Pada tahun 1930-1950, pertama kalinya ekonomi islam memberikan alternatif
aktivitas partnership yang sesuai dengan syariah.[10]
Konsep teoritis
mengenai bank syariah muncul pertama kali pada tahun 1940-an, dengan gagasan
mengenai perbankan syariah yang di
tandai dengan banyaknya pemikiran-pemikiran muslim yang menulis tentang
keberadaan bank syariah, misalnya; Anwar Qureshi (1946), Naeim Siddiqi (1948),
dan Mahmud Ahmad (1952). Uraiakan yang lebih terperinci mengenai gagasan pendahuluan
mengenai perbankan islam ditulis oleh ulama besar pakistan, yakni Abul A’la
AL-mawdudi (1961) serta Muhammad Hamidullah (1944-1962). Dalam perkembangan
sejarah pada awal abad ke-2- merupakan masa kebangkitan dunia islam dari
“ketertidurannya” di tengah pergolakan dunia. Kondissi ini membawa kepada
kesadaran baru untuk menerap prinsip dan nilai-nilai syariah dalam kehidupan
nyata. Salah satu upayanya adalah dalam penerapan lembaga keuangan syariah yang
didasarkan atas prinsip islam. Perintisan penerapan prinsip profit and lost
sharing, sebagai inti bisnis lembaga keuangan syariah, tercatat telah ada sejak
tahun 1940-an, yaitu upaya mengelola dana jemaah haji secara nonkonvesional
dipakistan dan malayasia. Dalanjutkan pada tahun 1950, ekonomi islam mulai
menawarkan teori perbankan dan keuangan pengganti sistem bunga berdasarkan
konsep two-tier mudharabah.[11]
Secara
kelembagaan yang merupakan bank islam pertama adalah Islamic ruyal bank yang
didirikan di daerah myt gham oleh Dr. Ahmed El najar yang permodalannya dibantu
oleh raja faisal pada tahun 1963 hingga 1967 di kairo, mesir, walau pada
akhirnya operasionalnya di ambil alih oleh National bank of egypt dan central
bank of egypt. Myt ghamr bank di anggap berhasil memadukan manajemen perbankan
jerman dengna prinsip muamalah islam dengan menterjemahkannya dalam
produk-produk bank yang sesuai untuk daerah pedesaan yang sebagian besar
oreintasinya adalah industri pertanian. Namun karena persoalan politik, pada
tahun 1971 di mesir berhasil didirikan kembali bank islam dengan nama besar
nasser social bank, hanya tujuannya lebih bersifat social daripada komersil.
Untuk pertama
kalinya, pembentukan bank syari’ah didirikan di mesir pada tahun 1963 dengan
nama Bank Syari’ah Myt-Ghamr, yang permodalannya dibantu oleh Raja Faisal dari
Arab Saudi. Pendirian Bank Syari’ah Myt-Ghamr dipelopori oleh Ikhwanul Muslim,
tetapi tidak berlangsung lama karena segera dibubarkan oleh Gamal Abdul Nashr.

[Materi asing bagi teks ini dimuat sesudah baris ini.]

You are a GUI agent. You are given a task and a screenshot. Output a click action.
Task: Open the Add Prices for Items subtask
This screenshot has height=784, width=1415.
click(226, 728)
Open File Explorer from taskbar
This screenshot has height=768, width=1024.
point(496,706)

namun demikian, eksperimen pendirian Bank Bank Syari’ah Myt-Ghamr (1963-1967)
ini telah mampu merangsang pemikiran tentang kemungkinan didirikannya lembaga
islam yang bergerak dibidang keuangan dan investasi dengan keuntungan yang
layak.[12]
Secara kolektif
gagasan berdirinya berdirinya bank syariah di tingkat internasional muncul
dalam koferensi negara-negara islam sedunia di kuala lumpur, malaysia, bulan
april 1969, yang diikuti oleh 19 negara-negara peserta. Konferensi tersebut
menghasilkan beberapa hal yaitu:
1.
Tiap keuntungan haruslah tunduk pada hukum untung dan rugi, jika
tidak ia termasuk riba dan riba sedikit atau banyak haram hukumnya.
2.
Diusulkan supaya dibentuk bank syariah yang bersih dari sistim riba
dalam waktu yang secepat mungkin.
3.
Sementara waktu menunggu berdirinya bank syariah, bank-bank yang
menerapkan bunga dibolehkan beroperasi, namun jika benar-benar dalam keadaan
darurat
Pada tahun
1970, mulai bermunculan bank dan lembaga keuangan syariah lainnya di beberapa
negara muslim serta aktivitas keilmuan dan institusi-institusi, srategi seperti konferensi ekonomi islam. Pada bulan
desember 1970, di karaci, pakistan, diawali dengan sidang menteri luar negeri
negara-negara organisasi konferensi islam (OKI) ketika mesir melalui
tahapan-tahapan tertentu dan persetujuan negara-negara OKI pada tahun 1975
berdirilah islamic development the bank (IDB) yang beranggotakan negara islam
22 negara islam pendiri. IDB berperan penting dalam mememnuhi kebutuhan
negara-negara islam untuk pembangunan dan secara aktif memberikan pinjaman
bebas bunga berdasarkan partisipasi modal negara tersebut. IDB juga berperan
penting dalam memotivasi negara lain untuk mendirikan keuangan syariah pada
1970-an dan awal dekade 1980-an, lembaga keuangan syariah bermunculan di mesir,
sudan, negara-negara teluk-gulf states: negara-negara arab, pakistan, iran, malaysia,
dan turki.
Perbankan
syariah telah merambah dan di terima bukan saja di negara-negara muslim tetapi
juga di negara-negara non-muslim. Negara-negara yang sebagiannya penduduk non
muslim telah pula mengembangkan perbankan syariah. Kesempantan perkembangannya
pun ternyata cukup besar. Ketika diadakan islamic banking confenrese. Di
toronto, kanada, pada tanggal 25 mei
1995, dont balankarn, mantan ketua pesiar komite on banks and banking
mengemukakan: “there is a huge opportunity for islamic bangking and finance in
canada”.
Perbankan
syariah di indonesia memprentasiakan dengan berdirinya bank muamalat indonesia
yang mulai di beroperasi pada tangga 1
mei 1992. Pengoperasian bank tersebut berdasar pada undang-undang no. 7 pada
tahun 1992. Indonesia memasuki era dual bangking sistem dengan dimungkinkannya
suatu bank beroperasi dengan prinsip bagi hasil berdasarkan pasal 13 ayat (c)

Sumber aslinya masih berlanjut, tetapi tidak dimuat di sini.